Continuum of Data Modeling

image

  • The Continuum of Data Modeling described here is a framework used in data engineering to understand how data evolves through layers, from its raw, transactional form to high-level metrics.

1. Transactional Data

  • This is the raw data generated by the operational systems of an application
  • Stored in normalized tables.
  • Designed for efficient write operations and quick lookups.
  • Often messy, fragmented across multiple tables, and challenging to query directly for insights.
  • Using transactional data directly for analytics often requires joining numerous tables, which can be complex, slow, and error-prone.

2. Master Data

  • To create a unified, clean, and well-organized representation of transactional data. It involves consolidating multiple raw data sources into a single source of truth.
  • Combining 40+ transactional datasets at Airbnb to create one master dataset for understanding pricing and availability.
  • Serves as an intermediary between raw data and analytics-ready datasets.
  • Makes it easier for analysts to perform queries without needing to understand the intricacies of the underlying transactional data.

3. OLAP Cube

  • Stands for Online Analytical Processing. It flattens and denormalizes the master data, structuring it for quick aggregation and multi-dimensional analysis.
  • Key Features:
    • Supports slicing and dicing, allowing users to explore data along various dimensions.
  • Primary Users:
    • Group-bys.
    • Aggregations.
    • Trend analyses.

4. Metrics

  • Metrics are summaries of complex data, turned into simple, clear insights that help people make decisions.
  • Characteristics:
    • Derived from OLAP cubes.
    • Often pre-computed and stored for quick retrieval (e.g., dashboards, reports).
    • Designed for decision-making rather than exploration.

summary

  • Transactional Data: Messy, raw, numerous tables.
  • Master Data: Cleaned, unified, structured (one table or fewer).
  • OLAP Cube: Flattened, multi-dimensional, ready for exploration.
  • Metrics: Simple, distilled, decision-oriented,pre-computed data.

Cumulative Table Design

  • A table that accumulates data over time to provide a historical record.
  • example: A table tracking daily website traffic with a running total.
  • Importance:
    • Enables tracking trends and changes over time.
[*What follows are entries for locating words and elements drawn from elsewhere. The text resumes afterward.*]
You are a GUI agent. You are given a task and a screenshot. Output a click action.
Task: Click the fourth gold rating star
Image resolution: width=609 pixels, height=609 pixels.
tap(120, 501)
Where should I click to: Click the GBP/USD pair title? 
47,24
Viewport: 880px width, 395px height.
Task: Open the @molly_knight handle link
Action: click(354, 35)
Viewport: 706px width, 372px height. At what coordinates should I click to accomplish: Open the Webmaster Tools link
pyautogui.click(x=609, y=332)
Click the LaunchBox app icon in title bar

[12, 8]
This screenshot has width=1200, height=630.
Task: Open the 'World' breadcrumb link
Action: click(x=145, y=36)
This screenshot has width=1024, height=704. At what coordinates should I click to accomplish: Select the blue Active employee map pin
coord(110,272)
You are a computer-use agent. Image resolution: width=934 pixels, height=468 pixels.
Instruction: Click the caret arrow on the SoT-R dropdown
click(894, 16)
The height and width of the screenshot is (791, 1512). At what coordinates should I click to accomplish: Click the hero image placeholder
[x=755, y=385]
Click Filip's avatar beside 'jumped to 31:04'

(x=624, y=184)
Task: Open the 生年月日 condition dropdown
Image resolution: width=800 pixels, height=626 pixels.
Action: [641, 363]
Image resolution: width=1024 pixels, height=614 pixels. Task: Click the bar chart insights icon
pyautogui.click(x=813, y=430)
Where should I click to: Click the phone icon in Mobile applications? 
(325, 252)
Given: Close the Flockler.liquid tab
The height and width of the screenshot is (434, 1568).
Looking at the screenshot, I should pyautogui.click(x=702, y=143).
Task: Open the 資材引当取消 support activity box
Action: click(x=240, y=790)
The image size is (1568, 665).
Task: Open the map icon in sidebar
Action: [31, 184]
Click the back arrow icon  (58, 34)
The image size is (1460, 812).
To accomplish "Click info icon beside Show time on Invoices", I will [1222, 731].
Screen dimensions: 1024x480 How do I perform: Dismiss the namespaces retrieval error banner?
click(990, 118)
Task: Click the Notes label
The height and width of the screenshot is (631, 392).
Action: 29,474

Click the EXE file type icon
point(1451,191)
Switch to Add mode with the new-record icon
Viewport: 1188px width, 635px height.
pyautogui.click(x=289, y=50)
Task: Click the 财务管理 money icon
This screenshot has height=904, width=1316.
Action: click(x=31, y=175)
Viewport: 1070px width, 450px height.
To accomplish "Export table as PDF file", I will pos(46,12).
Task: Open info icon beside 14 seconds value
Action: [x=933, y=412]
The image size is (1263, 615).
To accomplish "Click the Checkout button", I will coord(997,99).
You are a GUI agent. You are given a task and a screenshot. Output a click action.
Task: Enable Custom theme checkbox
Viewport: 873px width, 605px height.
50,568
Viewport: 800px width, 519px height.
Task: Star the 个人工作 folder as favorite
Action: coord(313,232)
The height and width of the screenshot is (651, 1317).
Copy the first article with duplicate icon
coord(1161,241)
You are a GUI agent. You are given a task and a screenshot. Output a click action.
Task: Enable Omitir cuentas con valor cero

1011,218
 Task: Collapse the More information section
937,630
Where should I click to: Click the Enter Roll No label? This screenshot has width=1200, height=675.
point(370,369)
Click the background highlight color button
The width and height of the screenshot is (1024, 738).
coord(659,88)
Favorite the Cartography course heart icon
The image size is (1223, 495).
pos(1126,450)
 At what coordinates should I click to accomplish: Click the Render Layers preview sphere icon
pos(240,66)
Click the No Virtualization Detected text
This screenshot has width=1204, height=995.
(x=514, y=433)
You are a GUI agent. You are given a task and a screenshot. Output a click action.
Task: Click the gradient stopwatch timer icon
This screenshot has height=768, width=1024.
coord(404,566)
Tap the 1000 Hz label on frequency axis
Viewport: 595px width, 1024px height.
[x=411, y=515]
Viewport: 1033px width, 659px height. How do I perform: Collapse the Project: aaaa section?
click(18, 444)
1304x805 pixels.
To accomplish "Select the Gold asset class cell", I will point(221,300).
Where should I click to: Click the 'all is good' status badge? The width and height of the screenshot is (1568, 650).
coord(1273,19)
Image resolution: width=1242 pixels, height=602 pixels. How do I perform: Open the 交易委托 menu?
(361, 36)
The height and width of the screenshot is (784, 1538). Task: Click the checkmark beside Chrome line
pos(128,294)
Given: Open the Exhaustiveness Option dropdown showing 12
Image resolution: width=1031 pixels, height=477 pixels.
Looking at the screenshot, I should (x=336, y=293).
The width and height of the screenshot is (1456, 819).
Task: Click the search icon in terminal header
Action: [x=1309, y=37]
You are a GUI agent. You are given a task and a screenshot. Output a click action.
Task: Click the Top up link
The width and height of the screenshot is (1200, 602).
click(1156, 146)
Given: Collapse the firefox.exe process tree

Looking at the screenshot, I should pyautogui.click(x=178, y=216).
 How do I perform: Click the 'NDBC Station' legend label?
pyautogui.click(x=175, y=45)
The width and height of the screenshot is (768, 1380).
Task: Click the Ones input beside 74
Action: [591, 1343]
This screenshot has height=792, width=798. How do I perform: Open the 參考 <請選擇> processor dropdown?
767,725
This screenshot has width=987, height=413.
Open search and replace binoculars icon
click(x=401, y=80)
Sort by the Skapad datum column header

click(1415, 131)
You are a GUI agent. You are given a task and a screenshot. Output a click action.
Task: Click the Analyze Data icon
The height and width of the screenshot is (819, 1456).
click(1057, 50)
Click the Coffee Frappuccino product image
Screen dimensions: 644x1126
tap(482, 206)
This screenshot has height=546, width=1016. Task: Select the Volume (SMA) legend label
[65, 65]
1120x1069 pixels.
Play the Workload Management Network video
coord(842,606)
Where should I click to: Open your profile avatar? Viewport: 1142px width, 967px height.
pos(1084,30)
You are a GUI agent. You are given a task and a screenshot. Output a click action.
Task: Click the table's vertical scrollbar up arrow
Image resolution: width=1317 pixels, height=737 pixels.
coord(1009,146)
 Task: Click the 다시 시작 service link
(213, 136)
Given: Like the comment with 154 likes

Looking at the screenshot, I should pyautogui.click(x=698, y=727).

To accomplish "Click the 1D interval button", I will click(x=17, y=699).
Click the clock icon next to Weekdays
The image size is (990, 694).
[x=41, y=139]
Compactness vs. Usability Trade-off

Compactness:

  • Reducing data size using advanced structures (arrays, structs, compression).
  • Example: Shrinking datasets using arrays of structs. Usability:
  • Ensuring data is easy to query and analyze.
  • Compact data often sacrifices usability due to its complexity.

Temporal Cardinality Explosion

Issue:

  • Happens when time-based data modeling creates excessively large datasets.
  • Example: Recording a value for every second of a day can lead to massive data growth. Solutions:
  • Aggregate data at higher levels (e.g., hourly or daily instead of second-by-second).

Run-Length Encoding

  • A compression technique that stores consecutive identical values as a single value with a count.
  • Example: Instead of storing [A, A, A, B, B], store [(A, 3), (B, 2)]. Use Case:
  • Works well with columnar storage formats like Parquet.
  • Significantly reduces storage requirements for repetitive data.